In this case it is possible for ${S}$ and ${K(S)}$ to be true, and in fact for ${S}$ to be common knowledge, basically by making ${K}$ inconsistent. (A little more precisely: we use the ${L_k}$-model ${M_k}$ where ${M_0 = M_0^+}$ and ${{\mathcal M}_{k-1} = \emptyset}$. Informally: the judge has kept the execution a surprise by driving the prisoner insane with contradictions.

The situation is more interesting in the two-day setting (as first pointed out by Kritchman and Raz), where ${S}$ is now

$\displaystyle S := (E_1 \vee E_2) \wedge (E_1 \implies (\neg K_1(E_1) \vee K_1(\bot)))$

$\displaystyle \wedge (E_2 \implies (\neg K_2(E_2) \vee K_2(\bot))).$

Here it is possible for ${S}$ to in fact be common knowledge in some ${L_\infty}$-model, but in order for this to happen, at least one of the following three statements must be true in this model:

• ${K_1(\bot)}$.
• ${K_2(\bot)}$.
• ${\neg K_1(\neg K_2(\bot))}$.

(We leave this as an exercise for the interested reader.) In other words, in order for the judge’s sentence to be common knowledge, either the prisoner’s knowledge on Monday or Tuesday needs to be inconsistent, or else the prisoner’s knowledge is consistent, but the prisoner is unable (on Monday) to determine that his or her own knowledge (on Tuesday) is consistent. Notice that the third conclusion here ${\neg K_1(\neg K_2(\bot))}$ is very reminiscent of Gödel’s second incompleteness theorem, and indeed in the above-mentioned paper of Kritchman and Raz, the surprise examination argument is modified to give a rigorous proof of that theorem.
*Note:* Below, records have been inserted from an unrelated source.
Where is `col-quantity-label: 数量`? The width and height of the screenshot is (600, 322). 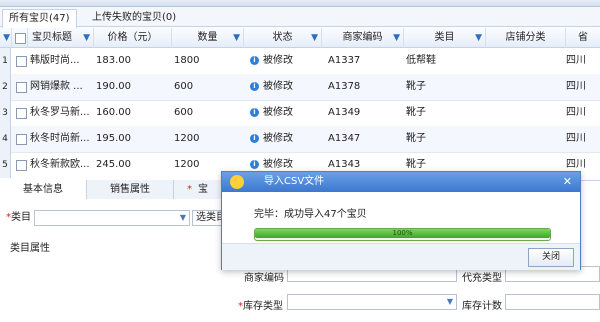
col-quantity-label: 数量 is located at coordinates (208, 38).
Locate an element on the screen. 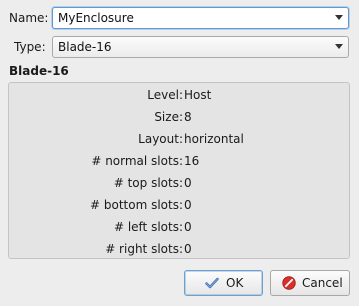 The height and width of the screenshot is (306, 359). property-row-right-slots: # right slots: 0 is located at coordinates (179, 252).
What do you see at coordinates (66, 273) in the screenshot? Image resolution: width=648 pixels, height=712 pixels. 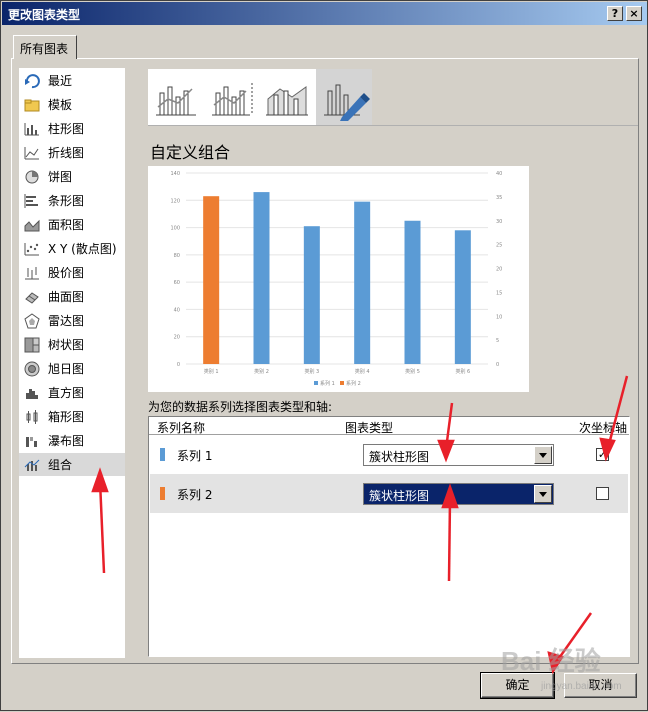 I see `sidebar-item-label: 股价图` at bounding box center [66, 273].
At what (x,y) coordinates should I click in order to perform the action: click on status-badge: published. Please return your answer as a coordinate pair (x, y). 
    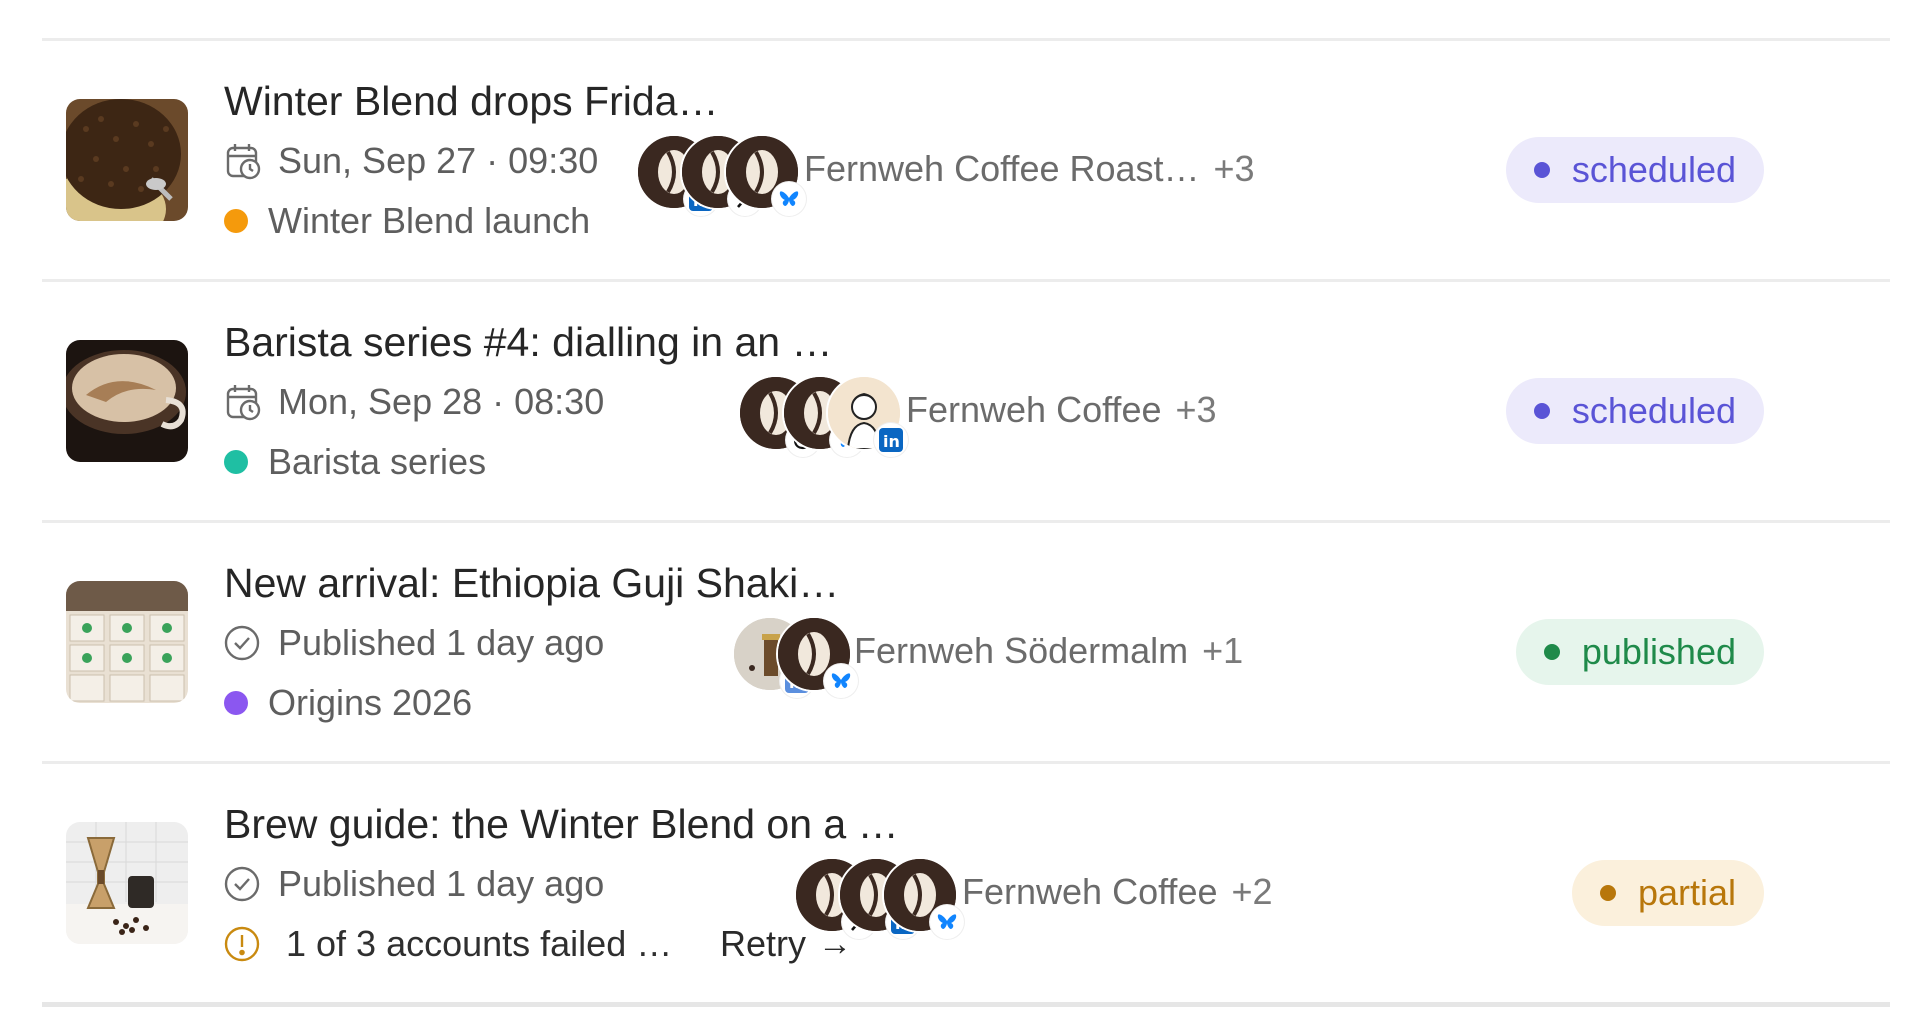
    Looking at the image, I should click on (1640, 652).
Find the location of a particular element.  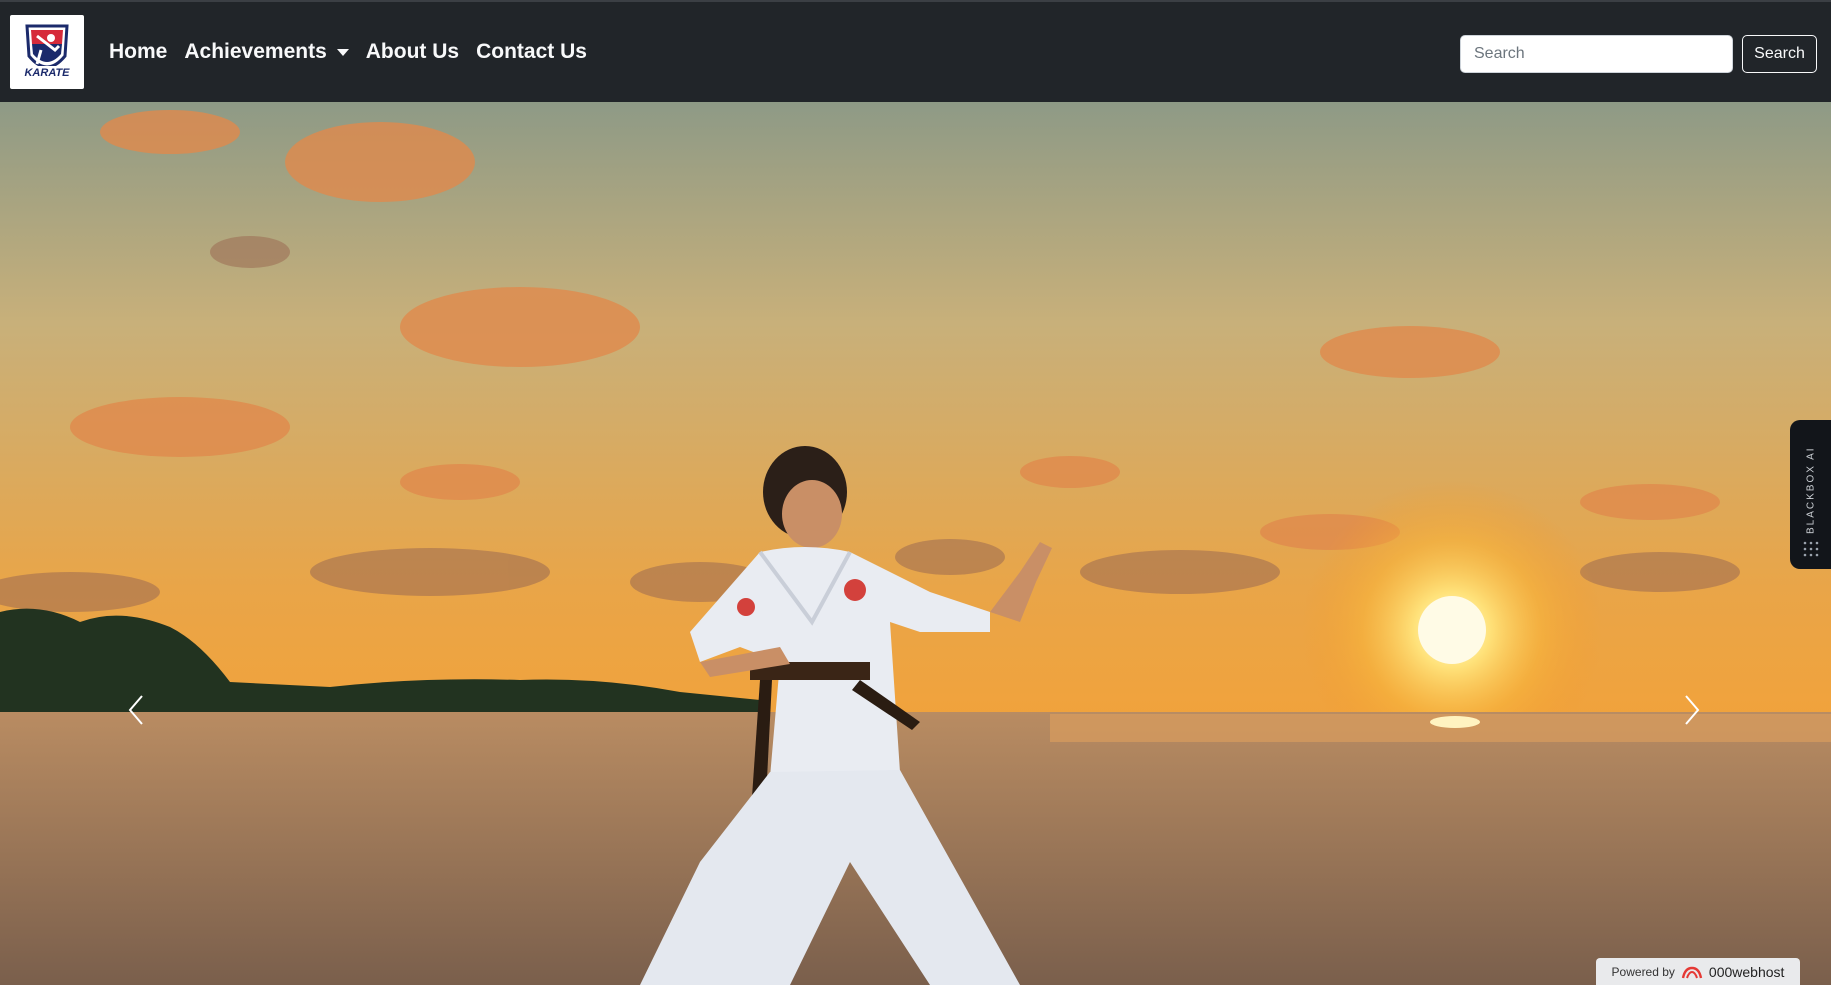

webhost-logo-icon is located at coordinates (1692, 972).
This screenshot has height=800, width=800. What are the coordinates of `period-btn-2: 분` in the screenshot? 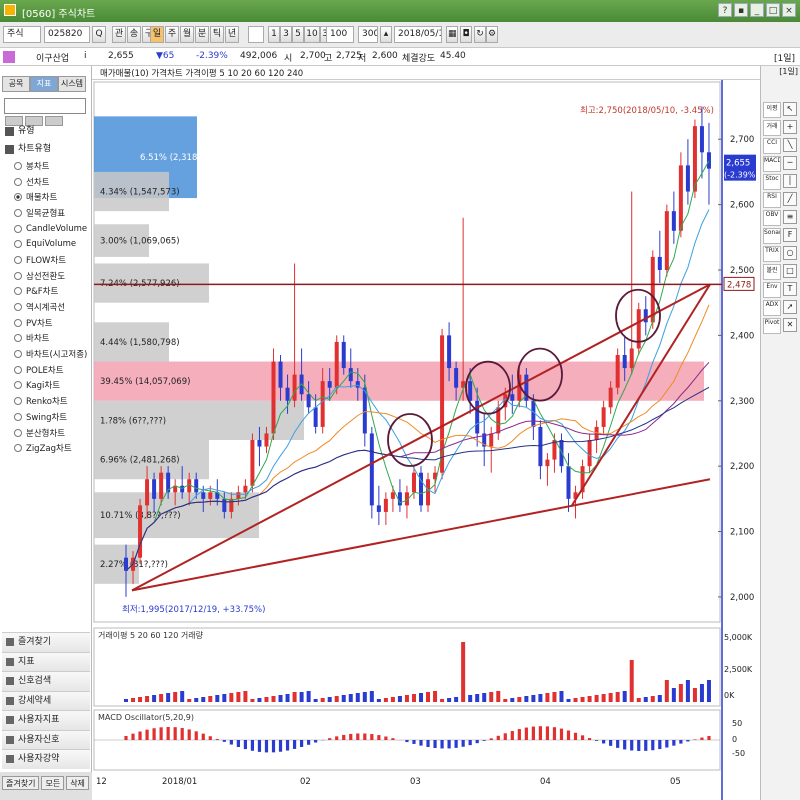 It's located at (202, 34).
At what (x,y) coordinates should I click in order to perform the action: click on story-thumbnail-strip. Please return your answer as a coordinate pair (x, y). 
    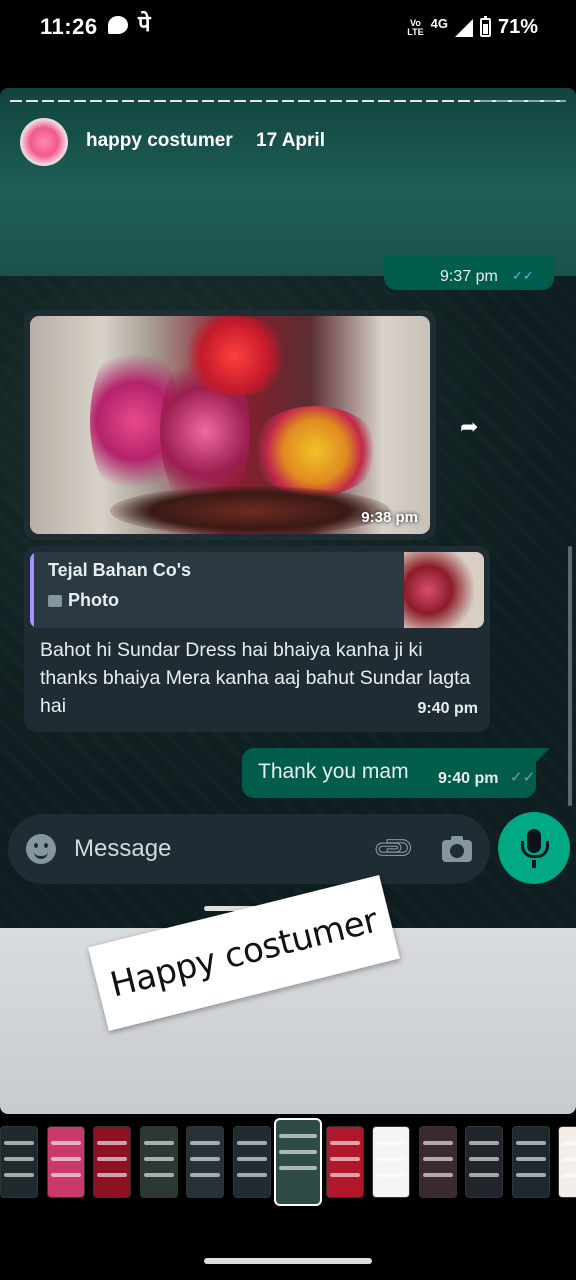
    Looking at the image, I should click on (288, 1163).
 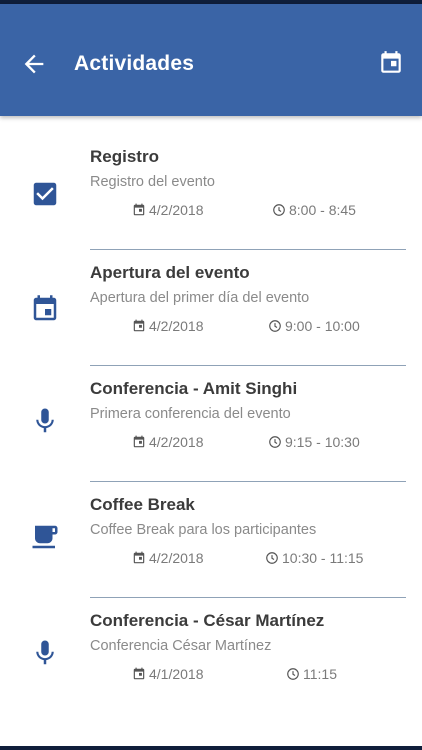 I want to click on calendar-icon, so click(x=391, y=63).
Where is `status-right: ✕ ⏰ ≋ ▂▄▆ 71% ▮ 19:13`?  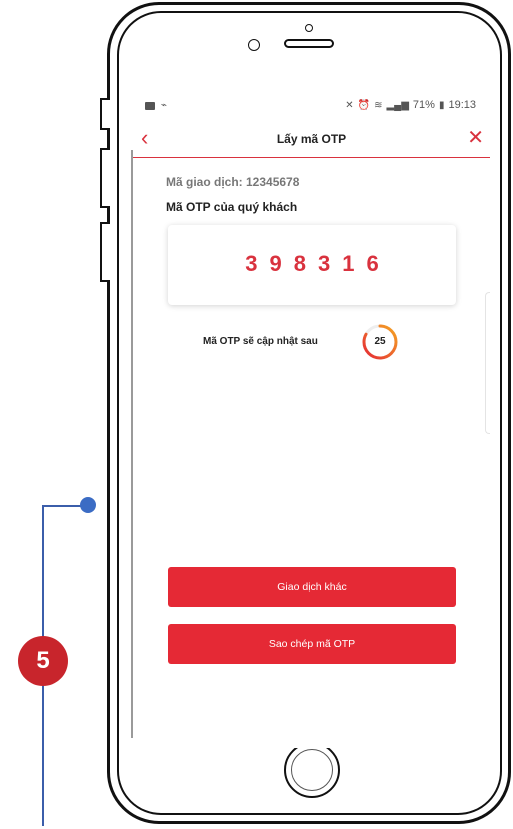 status-right: ✕ ⏰ ≋ ▂▄▆ 71% ▮ 19:13 is located at coordinates (410, 105).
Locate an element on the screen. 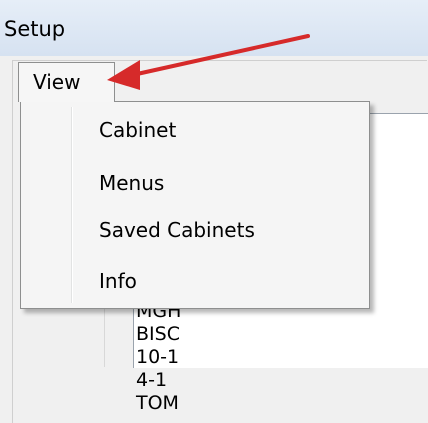 The height and width of the screenshot is (423, 428). annotation-arrow is located at coordinates (208, 62).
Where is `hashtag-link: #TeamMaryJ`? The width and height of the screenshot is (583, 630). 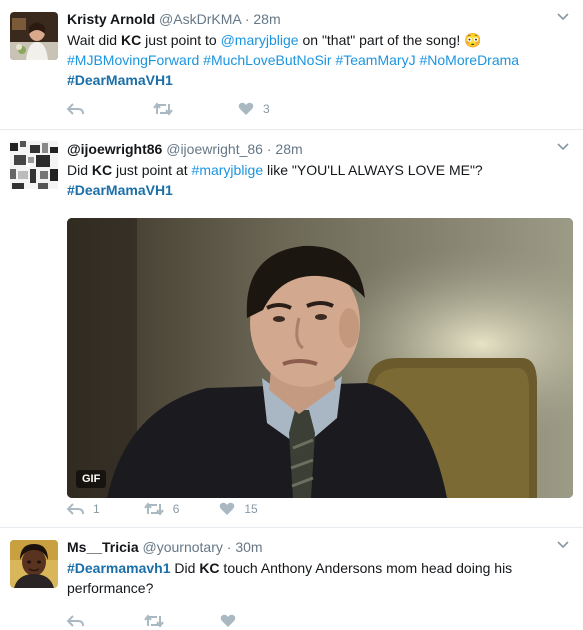
hashtag-link: #TeamMaryJ is located at coordinates (375, 60).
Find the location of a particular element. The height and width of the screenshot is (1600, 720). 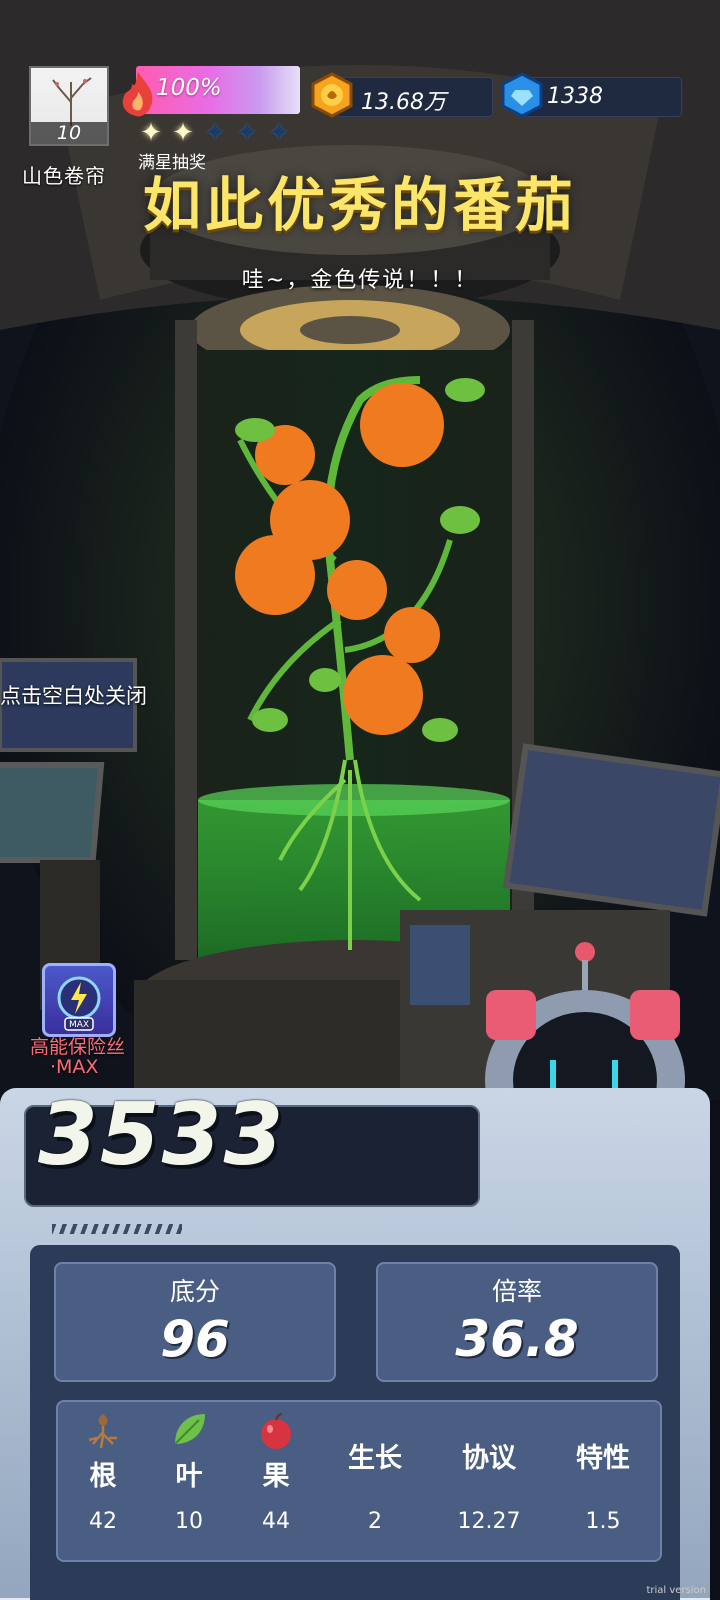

Remark 5 Here is an explicit example of a ${L_\infty}$-world in which ${S}$ is common knowledge, and ${K_1}$ and ${K_2}$ are both consistent (but ${K_1}$ does not know that ${K_2}$ is consistent). We first define ${L_k}$-models ${M_k}$ for each ${k=0,1,\ldots}$ recursively by setting ${M_0}$ to be the world in which ${M_0 \models_{L_0} E_2}$ and ${M_0 \models_{L_0} \neg E_1}$, and then define ${M_k}$ for ${k \geq 1}$ to be the ${L_k}$-model with ${L_0}$-model ${M_0}$, with ${{\mathcal M}_{k-1}^{(1)} := \{ M_{k-1}\}}$, and ${{\mathcal M}_{k-1}^{(2)} := \emptyset}$. (Informally: the execution is on Tuesday, and the prisoner knows this on Monday, but has become insane by Tuesday.) We then define the models ${\tilde M_k}$ for ${k=0,1,\ldots}$ recursively by setting ${\tilde M_0}$ to be the world in which ${\tilde M_0 \models_{L_0} E_1}$ and ${\tilde M_0 \models_{L_0} \neg E_2}$, then define ${\tilde M_k}$ for ${k \geq 1}$ to be the ${L_k}$-model with ${L_0}$-model ${\tilde M_0}$, ${{\mathcal M}_{k-1}^{(1)} := \{ M_{k-1}, \tilde M_{k-1} \}}$, and ${{\mathcal M}_{k-1}^{(2)} := \{ \tilde M_{k-1} \}}$. (Informally: the execution is on Monday, but the prisoner only finds this out after the fact.) The limit ${\tilde M_\infty}$ of the ${\tilde M_k}$ then has ${S}$ as common knowledge, with ${K_1(\bot)}$ and ${K_2(\bot)}$ both false, but ${K_1(\neg K_2(\bot))}$ is also false.